Andrej Karpathy defects from OpenAI, joins Anthropic's pre-training team
OpenAI co-founder moves to Anthropic to work on next-gen pre-training methods.
Andrej Karpathy, the renowned AI researcher and co-founder of OpenAI, announced on May 22, 2026, that he is joining Anthropic's pre‑training team. Karpathy, who previously led Tesla's Autopilot vision and later returned to OpenAI, will now focus on advancing pre‑training methods at Anthropic—the lab known for its safety‑focused Claude models. This defection is a significant coup for Anthropic, signaling their aggressive push to attract top talent as they race against OpenAI, Google, and Meta. The move also underscores a broader shift: top researchers are increasingly drawn to Anthropic's unique blend of cutting‑edge AI research and its commitment to alignment and safety.

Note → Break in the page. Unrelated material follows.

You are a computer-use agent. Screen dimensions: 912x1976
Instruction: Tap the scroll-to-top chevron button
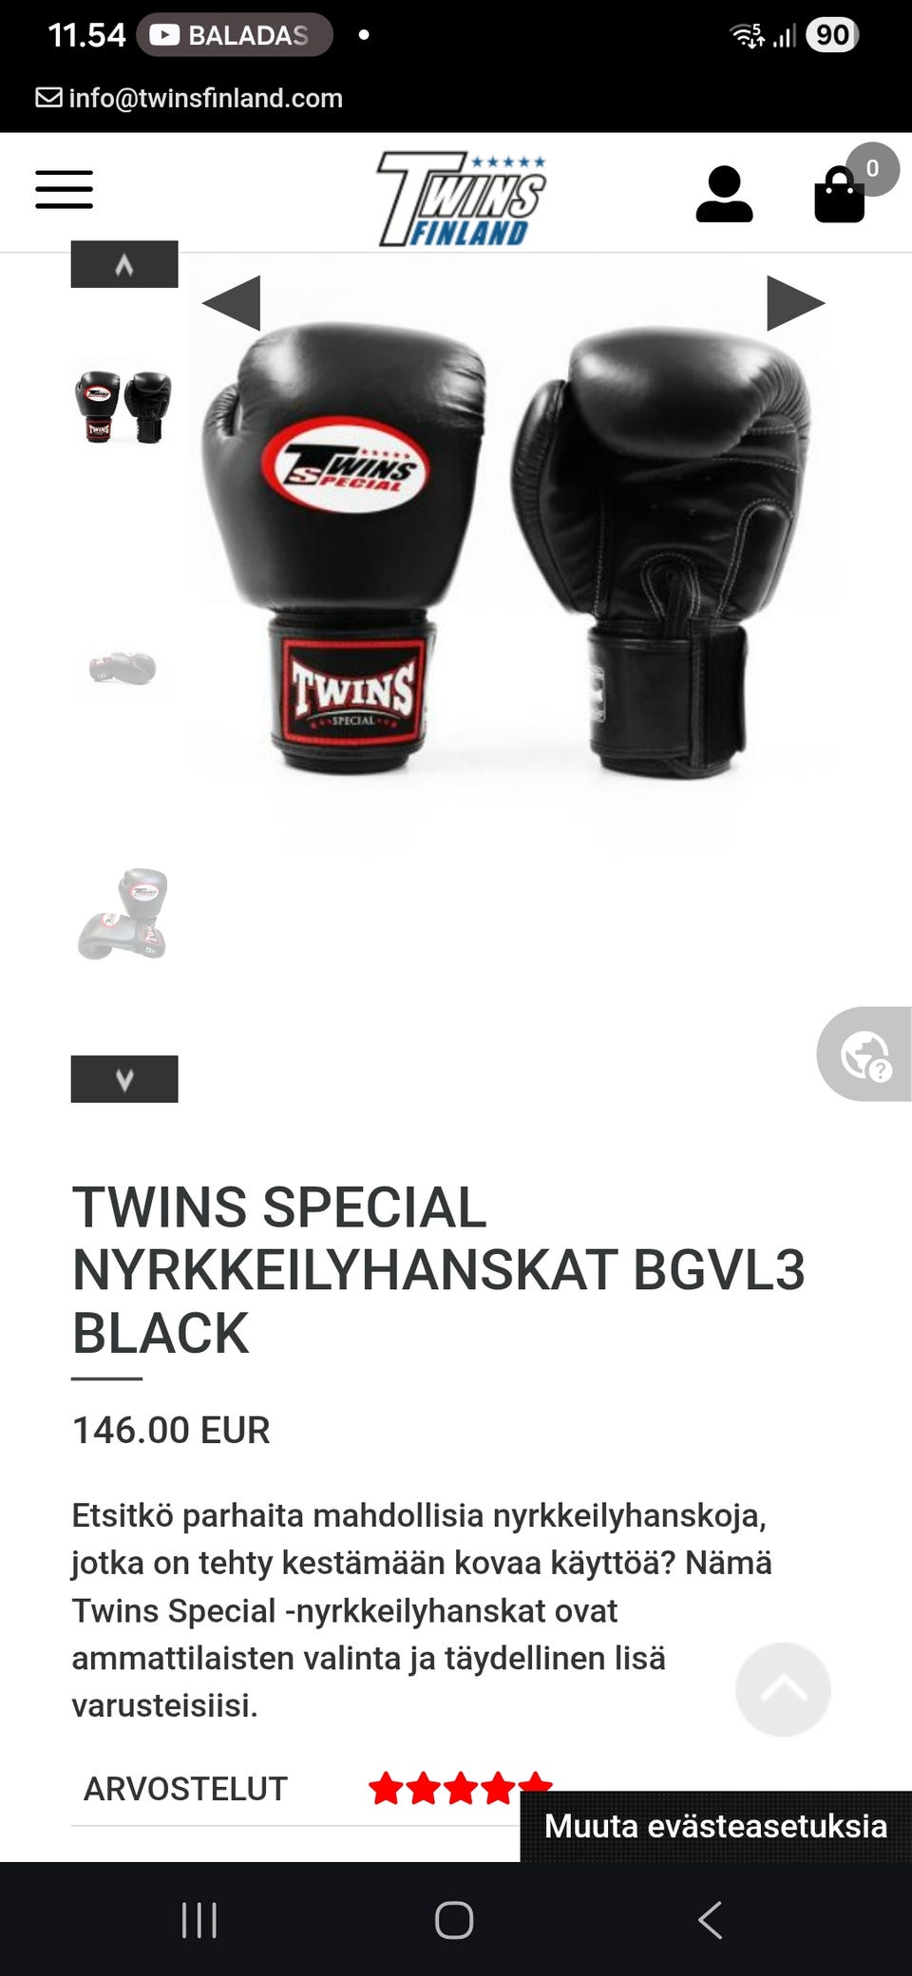point(783,1689)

Anthropic's recent momentum is clear. Co‑founder Jack Clark, speaking at Oxford, predicted an AI‑assisted Nobel Prize within 12 months while also acknowledging a non‑zero chance of catastrophic AI risk. Meanwhile, Google unveiled Gemini 3.5 Flash, a proactive agent called Spark, and a from‑scratch Search rebuild at I/O—backed by up to $190 billion in capital expenditures this year. Meta's Mark Zuckerberg was caught on leaked audio saying the company trained AI on its own employees before laying off 7,800 people. Elon Musk lost his lawsuit against Sam Altman on statute of limitations grounds. Against this backdrop, Karpathy's move highlights how talent decisions shape the AI landscape more than any single model release.
- Andrej Karpathy, OpenAI co-founder, joins Anthropic's pre-training team.
- The move signals Anthropic's aggressive push to lead in AI pre-training research.
- Karpathy's expertise could accelerate Anthropic's development of more capable and aligned models.
Why It Matters
Top AI talent moving to Anthropic highlights the escalating race for foundational AI research supremacy.